北朝鮮当局が、韓国のMERS(中東呼吸器症候群)に対して過剰とも言える対策を取っている。国営メディアは「クムダン-2」という特効薬があると宣伝しているが、住民たちは信用せず、民間療法に依存。ただし、なぜかそれが「茹でイカ」だと咸鏡南道(ハムギョンナムド)のデイリーNK内部情報筋が伝えてきた。

北朝鮮の漁船(本文とは関係ありません)
北朝鮮の漁船(本文とは関係ありません)

内部情報筋は、次のように語る。

「10年前にパラチフスが流行した時にイカが効果があるという話が出回った。実際に茹でたイカを食べたところ回復が早かった。高熱、下痢、嘔吐など症状に共通点のあるMERSだったら同じ方法で大丈夫だろうとの認識が広がった」

「茹でイカ」がパラチフスに効果があるという医学的根拠は不明だが、2~3日で治ることは確かだというので、MERS除けにイカを食べる人が多いという。

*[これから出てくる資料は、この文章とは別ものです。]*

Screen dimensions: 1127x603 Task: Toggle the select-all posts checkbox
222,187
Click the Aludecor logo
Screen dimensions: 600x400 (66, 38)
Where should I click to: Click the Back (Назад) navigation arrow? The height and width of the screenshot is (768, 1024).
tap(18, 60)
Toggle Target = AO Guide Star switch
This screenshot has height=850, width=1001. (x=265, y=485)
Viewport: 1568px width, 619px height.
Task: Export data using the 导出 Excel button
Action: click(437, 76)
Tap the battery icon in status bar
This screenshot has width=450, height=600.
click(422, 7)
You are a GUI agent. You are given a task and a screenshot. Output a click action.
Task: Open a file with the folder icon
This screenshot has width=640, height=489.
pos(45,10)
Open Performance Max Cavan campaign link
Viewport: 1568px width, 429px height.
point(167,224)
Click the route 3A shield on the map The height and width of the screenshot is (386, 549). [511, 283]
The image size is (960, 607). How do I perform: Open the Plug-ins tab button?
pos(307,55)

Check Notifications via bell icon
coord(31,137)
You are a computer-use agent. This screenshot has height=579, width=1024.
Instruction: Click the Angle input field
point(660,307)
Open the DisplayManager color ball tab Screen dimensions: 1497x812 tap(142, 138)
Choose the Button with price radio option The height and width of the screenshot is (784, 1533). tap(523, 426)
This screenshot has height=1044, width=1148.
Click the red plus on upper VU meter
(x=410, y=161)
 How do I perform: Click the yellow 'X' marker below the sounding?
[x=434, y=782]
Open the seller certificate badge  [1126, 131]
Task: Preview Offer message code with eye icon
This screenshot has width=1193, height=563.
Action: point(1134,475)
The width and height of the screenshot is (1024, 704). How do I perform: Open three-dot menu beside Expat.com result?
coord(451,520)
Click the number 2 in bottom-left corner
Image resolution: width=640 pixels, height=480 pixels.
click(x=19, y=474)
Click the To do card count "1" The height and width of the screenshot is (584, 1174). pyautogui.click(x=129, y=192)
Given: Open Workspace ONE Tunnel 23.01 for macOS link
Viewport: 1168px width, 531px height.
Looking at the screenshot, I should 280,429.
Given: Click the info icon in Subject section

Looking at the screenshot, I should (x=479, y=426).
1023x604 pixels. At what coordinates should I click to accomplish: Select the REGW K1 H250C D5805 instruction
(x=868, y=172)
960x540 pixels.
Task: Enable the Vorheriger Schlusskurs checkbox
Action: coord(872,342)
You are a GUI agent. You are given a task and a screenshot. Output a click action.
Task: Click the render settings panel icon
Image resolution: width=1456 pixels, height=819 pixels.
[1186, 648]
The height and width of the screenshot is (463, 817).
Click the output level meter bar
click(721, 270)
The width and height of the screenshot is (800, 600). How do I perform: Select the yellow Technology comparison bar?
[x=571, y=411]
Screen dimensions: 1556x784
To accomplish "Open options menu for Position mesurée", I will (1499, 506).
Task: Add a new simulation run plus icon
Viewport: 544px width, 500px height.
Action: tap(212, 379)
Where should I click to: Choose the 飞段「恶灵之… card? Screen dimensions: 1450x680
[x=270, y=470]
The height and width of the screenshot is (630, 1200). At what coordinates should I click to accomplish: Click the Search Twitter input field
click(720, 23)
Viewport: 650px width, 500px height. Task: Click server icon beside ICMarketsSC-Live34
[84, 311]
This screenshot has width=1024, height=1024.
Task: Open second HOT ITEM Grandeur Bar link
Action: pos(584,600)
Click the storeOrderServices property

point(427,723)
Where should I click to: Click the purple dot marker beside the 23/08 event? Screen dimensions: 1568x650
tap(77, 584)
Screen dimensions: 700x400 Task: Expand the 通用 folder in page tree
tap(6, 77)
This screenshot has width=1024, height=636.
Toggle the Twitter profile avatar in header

北朝鮮では、伝染病が流行しても、薬もなく、あっても供給がスムーズにされないめ、当局に反して民間療法が活用される場合が多い。また、現在、日本海側ではイカ漁の最盛期で値段も安く、庶民の手にも届く。

なかには、「南朝鮮(韓国)からMERSが入ってきても心配ない」と高をくくる住民もいる情報筋は笑った。

一方、北朝鮮当局はMERSが流入しないように、住民たちに個人衛生、食品衛生を徹底せよと講演会で教育しているが、あまり効果はないようだ。